● PROBLEM STATEMENT
When you reproduce the data, keep every word exactly as it stands and leave the pictures out.

─── MATERIAL TO PROCESS ───

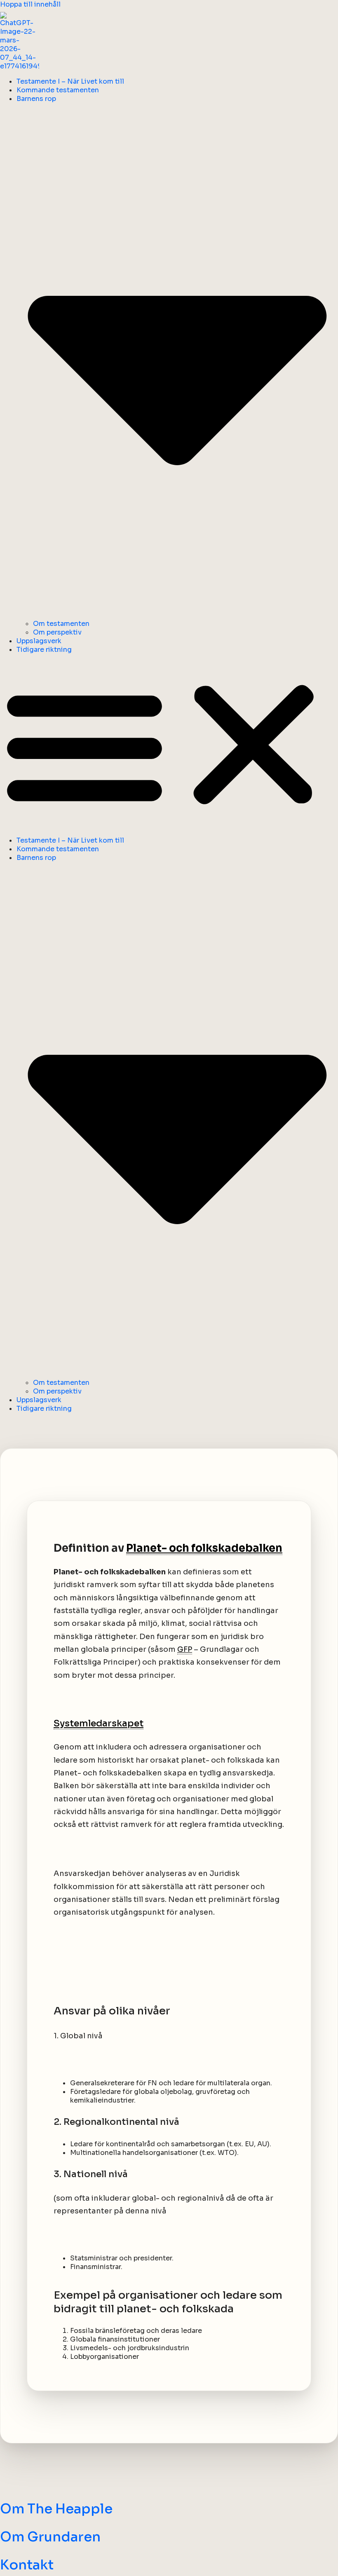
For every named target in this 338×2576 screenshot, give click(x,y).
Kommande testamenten (57, 90)
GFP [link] (184, 1649)
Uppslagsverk (38, 641)
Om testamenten (61, 623)
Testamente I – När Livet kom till (70, 81)
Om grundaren (50, 2537)
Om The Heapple (56, 2509)
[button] (169, 744)
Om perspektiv (57, 632)
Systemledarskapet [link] (98, 1723)
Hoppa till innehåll (30, 4)
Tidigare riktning (44, 649)
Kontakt (27, 2565)
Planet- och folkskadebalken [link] (204, 1548)
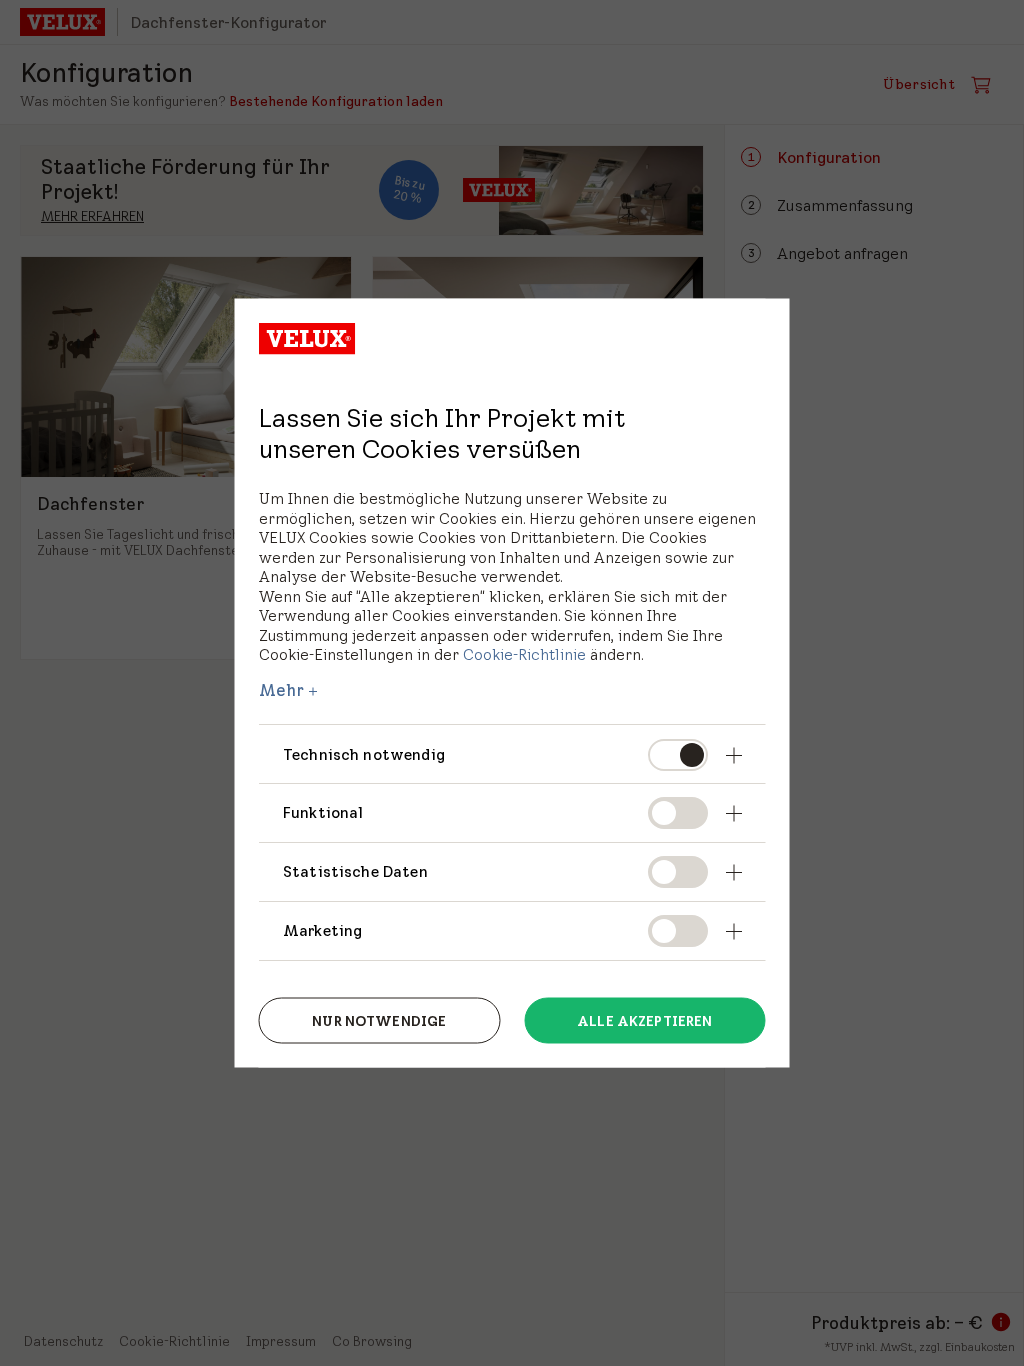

───

● SOLUTION
For every named target in this 338×2576 screenshot, give click(x,y).
Kommande testamenten (57, 90)
GFP [link] (184, 1649)
Uppslagsverk (38, 641)
Om testamenten (61, 623)
Testamente I – När Livet kom till (70, 81)
Om grundaren (50, 2537)
Om The Heapple (56, 2509)
[button] (169, 744)
Om perspektiv (57, 632)
Systemledarskapet [link] (98, 1723)
Hoppa till innehåll (30, 4)
Tidigare riktning (44, 649)
Kontakt (27, 2565)
Planet- och folkskadebalken [link] (204, 1548)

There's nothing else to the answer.